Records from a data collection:
__________________________________________________

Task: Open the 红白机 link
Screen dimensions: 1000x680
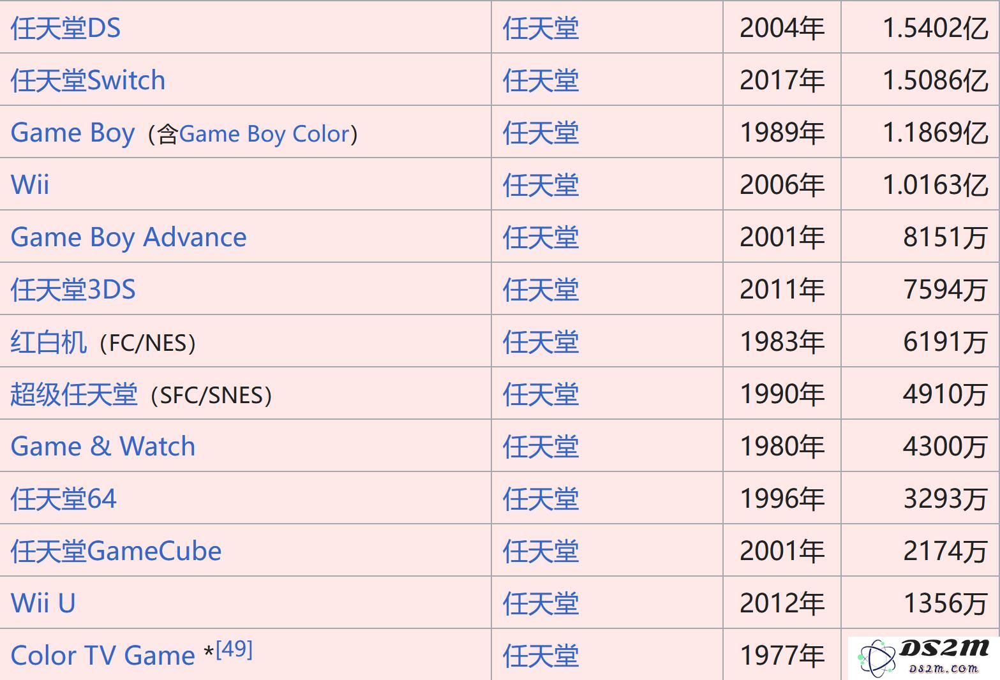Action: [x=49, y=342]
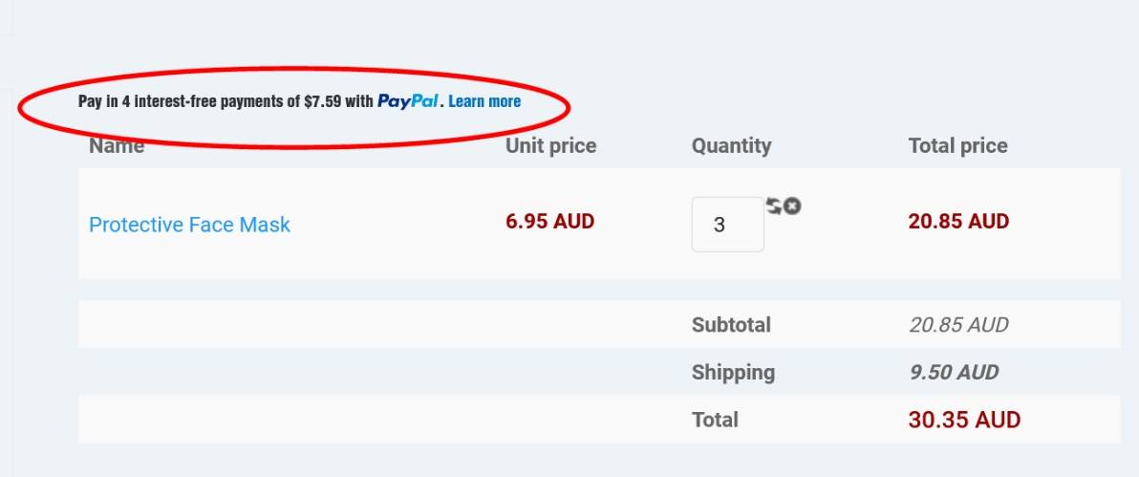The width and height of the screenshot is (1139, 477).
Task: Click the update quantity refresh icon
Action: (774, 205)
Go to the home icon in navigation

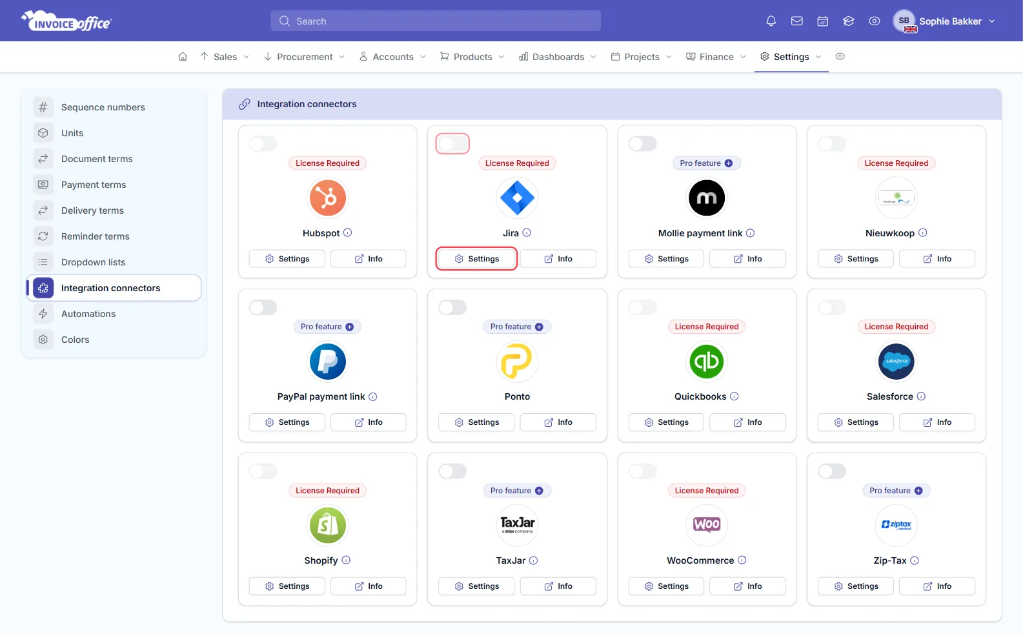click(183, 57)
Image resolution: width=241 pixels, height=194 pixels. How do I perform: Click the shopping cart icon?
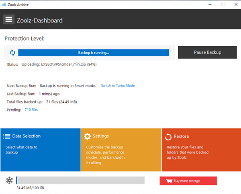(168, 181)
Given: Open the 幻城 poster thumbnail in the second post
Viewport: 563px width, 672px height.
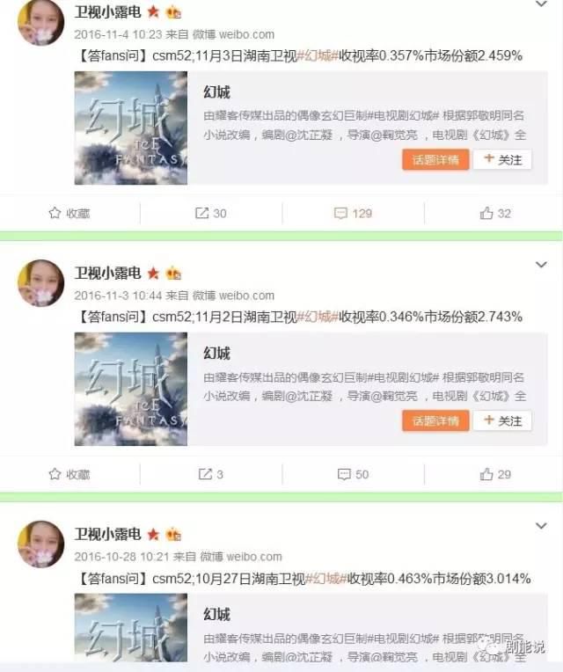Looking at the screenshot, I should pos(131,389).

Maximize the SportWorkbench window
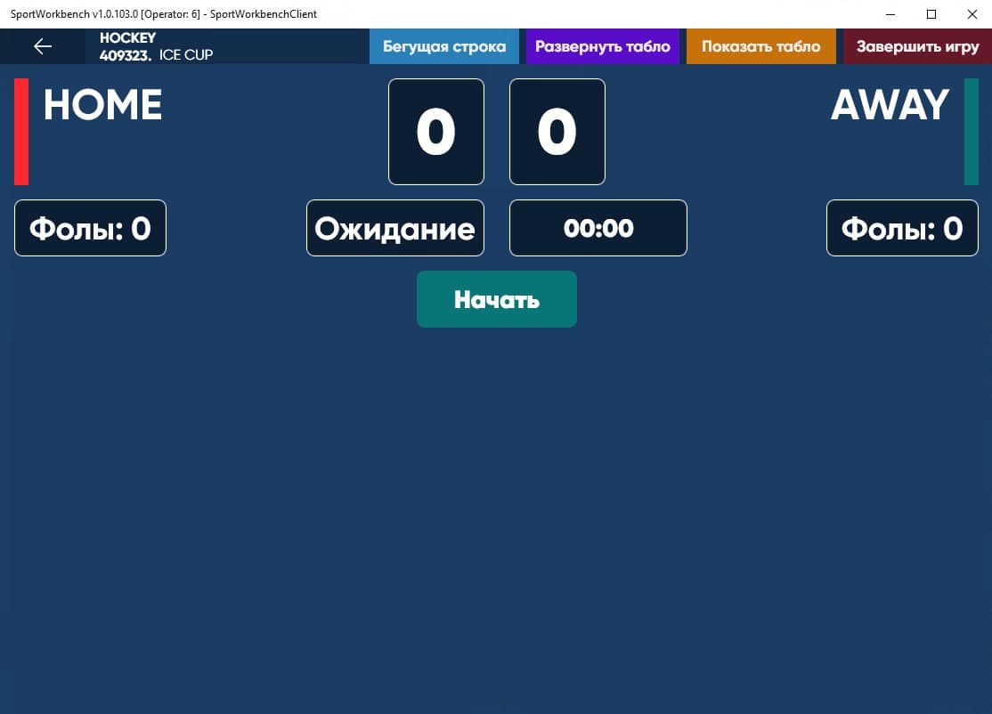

__________________________________________________

Write every line above again exactly, but leave the pictures out.

*ANSWER TO THIS PROBLEM*
Task: Open the 红白机 link
Screen dimensions: 1000x680
Action: [x=49, y=342]
The width and height of the screenshot is (1139, 477).
Task: Click the update quantity refresh icon
Action: (774, 205)
Go to the home icon in navigation

click(183, 57)
Image resolution: width=241 pixels, height=194 pixels. How do I perform: Click the shopping cart icon?
(168, 181)
Given: Open the 幻城 poster thumbnail in the second post
Viewport: 563px width, 672px height.
Looking at the screenshot, I should pos(131,389).

Maximize the SportWorkbench window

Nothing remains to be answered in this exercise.